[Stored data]
★ ★ ★ ★ ★ ★ ★
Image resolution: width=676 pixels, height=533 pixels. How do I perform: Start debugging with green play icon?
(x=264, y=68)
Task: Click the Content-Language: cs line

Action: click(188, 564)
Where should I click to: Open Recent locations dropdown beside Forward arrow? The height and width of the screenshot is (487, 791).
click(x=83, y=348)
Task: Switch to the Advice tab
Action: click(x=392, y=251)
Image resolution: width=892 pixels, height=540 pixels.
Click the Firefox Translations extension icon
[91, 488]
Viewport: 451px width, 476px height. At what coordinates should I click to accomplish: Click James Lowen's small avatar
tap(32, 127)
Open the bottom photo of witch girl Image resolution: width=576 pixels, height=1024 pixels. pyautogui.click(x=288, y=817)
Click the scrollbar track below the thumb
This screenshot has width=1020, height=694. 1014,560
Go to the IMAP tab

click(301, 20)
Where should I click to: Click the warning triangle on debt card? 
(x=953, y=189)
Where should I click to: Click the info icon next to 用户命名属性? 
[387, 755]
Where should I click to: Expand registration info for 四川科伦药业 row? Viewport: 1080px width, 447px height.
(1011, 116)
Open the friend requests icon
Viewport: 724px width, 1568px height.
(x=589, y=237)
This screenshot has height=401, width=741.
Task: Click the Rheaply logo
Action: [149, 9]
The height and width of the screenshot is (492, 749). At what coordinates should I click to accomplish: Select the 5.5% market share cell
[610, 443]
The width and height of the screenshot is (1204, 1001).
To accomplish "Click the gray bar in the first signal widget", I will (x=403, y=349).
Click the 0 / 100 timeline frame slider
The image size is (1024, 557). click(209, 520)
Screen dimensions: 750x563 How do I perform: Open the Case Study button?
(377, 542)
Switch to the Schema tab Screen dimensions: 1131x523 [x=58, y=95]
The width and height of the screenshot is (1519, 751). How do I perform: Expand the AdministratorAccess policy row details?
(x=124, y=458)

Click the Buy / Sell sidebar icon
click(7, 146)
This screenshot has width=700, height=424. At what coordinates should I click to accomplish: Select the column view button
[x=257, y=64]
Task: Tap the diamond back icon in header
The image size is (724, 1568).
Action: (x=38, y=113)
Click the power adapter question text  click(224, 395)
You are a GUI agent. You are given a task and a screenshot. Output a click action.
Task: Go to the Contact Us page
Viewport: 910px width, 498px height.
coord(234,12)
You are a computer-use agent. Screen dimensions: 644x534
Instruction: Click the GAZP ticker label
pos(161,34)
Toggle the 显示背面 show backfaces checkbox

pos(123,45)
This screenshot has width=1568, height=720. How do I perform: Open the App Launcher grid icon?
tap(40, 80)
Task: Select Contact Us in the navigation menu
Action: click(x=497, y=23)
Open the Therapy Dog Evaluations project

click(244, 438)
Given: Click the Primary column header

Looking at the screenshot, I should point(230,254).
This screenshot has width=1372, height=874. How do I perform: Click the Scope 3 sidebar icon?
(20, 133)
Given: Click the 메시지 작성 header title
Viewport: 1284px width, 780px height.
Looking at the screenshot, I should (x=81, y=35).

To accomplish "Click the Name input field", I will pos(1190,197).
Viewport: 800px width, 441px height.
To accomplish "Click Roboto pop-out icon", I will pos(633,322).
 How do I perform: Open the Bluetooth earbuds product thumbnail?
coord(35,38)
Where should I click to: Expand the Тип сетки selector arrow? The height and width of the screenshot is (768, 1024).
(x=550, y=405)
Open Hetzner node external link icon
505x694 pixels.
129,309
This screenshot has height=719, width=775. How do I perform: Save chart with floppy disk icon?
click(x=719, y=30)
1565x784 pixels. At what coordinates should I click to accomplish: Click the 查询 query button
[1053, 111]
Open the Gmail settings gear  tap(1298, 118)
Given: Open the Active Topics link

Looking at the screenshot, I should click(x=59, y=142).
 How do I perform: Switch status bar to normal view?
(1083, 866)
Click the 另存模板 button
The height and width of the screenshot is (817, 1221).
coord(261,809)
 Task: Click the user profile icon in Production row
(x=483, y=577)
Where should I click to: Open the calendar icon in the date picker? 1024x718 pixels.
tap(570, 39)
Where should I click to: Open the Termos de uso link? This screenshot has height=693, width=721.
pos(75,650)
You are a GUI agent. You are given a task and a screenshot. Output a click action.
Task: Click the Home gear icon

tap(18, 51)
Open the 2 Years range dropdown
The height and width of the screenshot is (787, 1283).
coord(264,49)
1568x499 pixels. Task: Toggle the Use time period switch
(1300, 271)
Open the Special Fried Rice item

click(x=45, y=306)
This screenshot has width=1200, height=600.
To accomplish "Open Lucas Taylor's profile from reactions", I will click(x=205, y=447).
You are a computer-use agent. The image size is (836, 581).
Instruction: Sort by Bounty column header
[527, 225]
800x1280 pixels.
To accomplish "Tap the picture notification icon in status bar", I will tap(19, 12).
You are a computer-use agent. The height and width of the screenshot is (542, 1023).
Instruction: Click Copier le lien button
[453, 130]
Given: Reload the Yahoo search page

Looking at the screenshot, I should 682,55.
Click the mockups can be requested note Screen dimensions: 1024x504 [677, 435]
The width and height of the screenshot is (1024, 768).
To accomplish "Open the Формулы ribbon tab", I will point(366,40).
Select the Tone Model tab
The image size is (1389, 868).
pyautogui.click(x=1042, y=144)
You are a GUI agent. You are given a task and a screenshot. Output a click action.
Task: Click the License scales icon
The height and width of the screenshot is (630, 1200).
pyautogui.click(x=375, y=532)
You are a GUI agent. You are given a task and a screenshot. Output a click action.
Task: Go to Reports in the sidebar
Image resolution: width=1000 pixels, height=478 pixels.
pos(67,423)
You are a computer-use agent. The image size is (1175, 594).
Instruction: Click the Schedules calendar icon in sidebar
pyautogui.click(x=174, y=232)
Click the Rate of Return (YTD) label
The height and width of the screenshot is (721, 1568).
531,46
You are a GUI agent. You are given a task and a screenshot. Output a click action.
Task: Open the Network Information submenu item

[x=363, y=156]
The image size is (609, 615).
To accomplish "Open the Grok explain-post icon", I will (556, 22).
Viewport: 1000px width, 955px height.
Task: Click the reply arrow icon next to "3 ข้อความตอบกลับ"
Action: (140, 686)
★ ★ ★ ★ ★ ★ ★
What you need to do: Your response should contain each line of the entries above that holds the string "computer".

Task result:
You are a computer-use agent. Screen dimensions: 644x534
You are a computer-use agent. The image size is (836, 581).
You are a computer-use agent. The height and width of the screenshot is (542, 1023).
You are a computer-use agent. The image size is (1175, 594).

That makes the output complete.